Invulopdracht naar aanleiding van de man in de trein
Een gesprek in de trein, het gebeurt me niet vaak meer. Meestal zit ik al met mijn laptop, of ik zit met mijn neus in een schrift, of zij zitten met hun neus in hun telefoon, of met hun oor.
Dat zat de meneer tegenover me ook en toen hij stopte met bellen zei hij er iets van. Iets als: ‘Gutgut dat getelefooneer van mij ook.’
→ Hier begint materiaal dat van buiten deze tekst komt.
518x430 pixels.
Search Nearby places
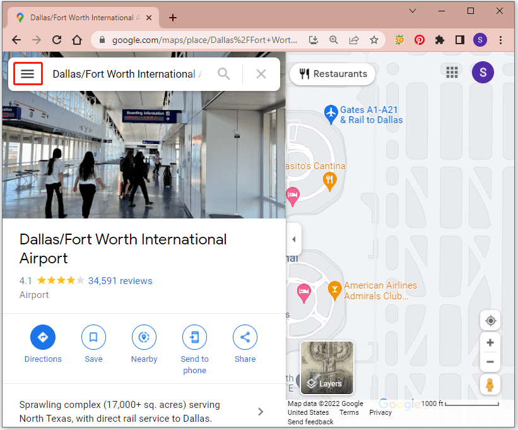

Nu vind ik het in de trein nooit zo erg om mee te luisteren. Het is leuk om het leven van de beller te verzinnen, plus het onzichtbare leven aan de andere kant, de ogen, de haren, een dikke of dunne neus. Maar nu was ik dat dus, die ogen en die haren, dus ik zei: ‘Ja och, nou.’
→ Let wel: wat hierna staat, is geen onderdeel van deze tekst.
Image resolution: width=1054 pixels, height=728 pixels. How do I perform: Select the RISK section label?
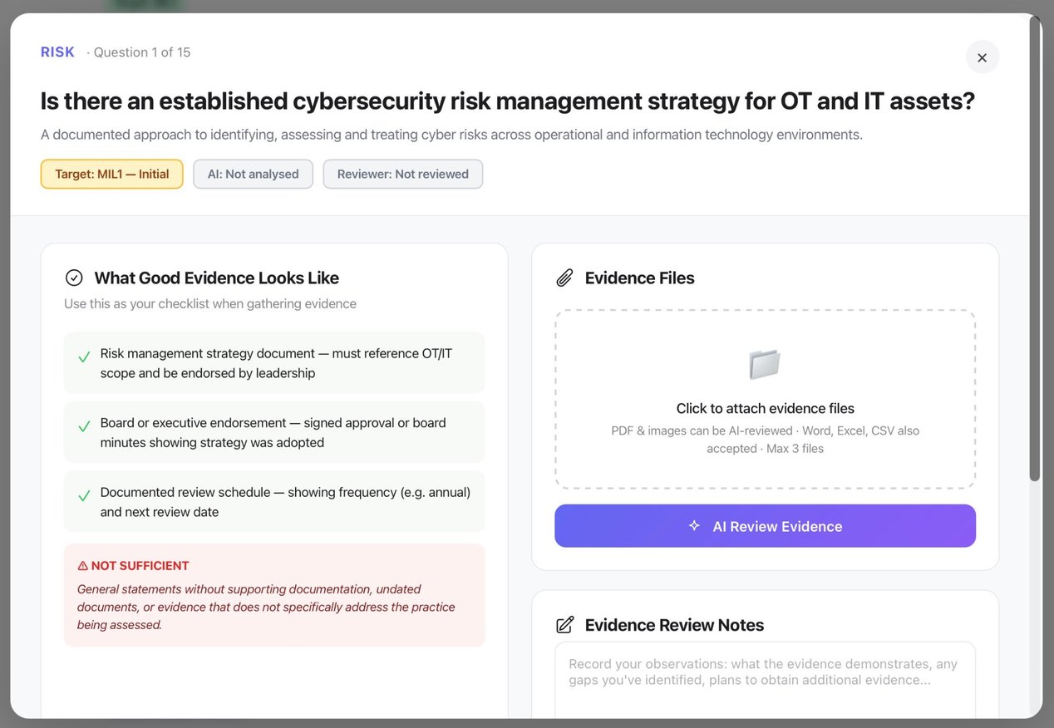pos(57,52)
Hij vertelde over zijn kinderen (6, 8 en 12) en dat hij in Haarlem woont en dat gesprekken voeren zijn beroep is. Ik vond het leuk. Het gesprek, hij kon het goed, ook al deed hij het min of meer in zijn vrije tijd. We hadden het over werk en over op weg zijn naar huis. Toen de trein in Amsterdam stopte zei ik: ‘Ik ben zaterdag in jouw stad, in Haarlem, dan geef ik een workshop voor jongeren in boekhandel De Vries.’
‘Maar ik ben geen jongere,’ zei hij.
En toen zei ik niets snedigs terug, want daar ben ik in het echt nooit zo goed in.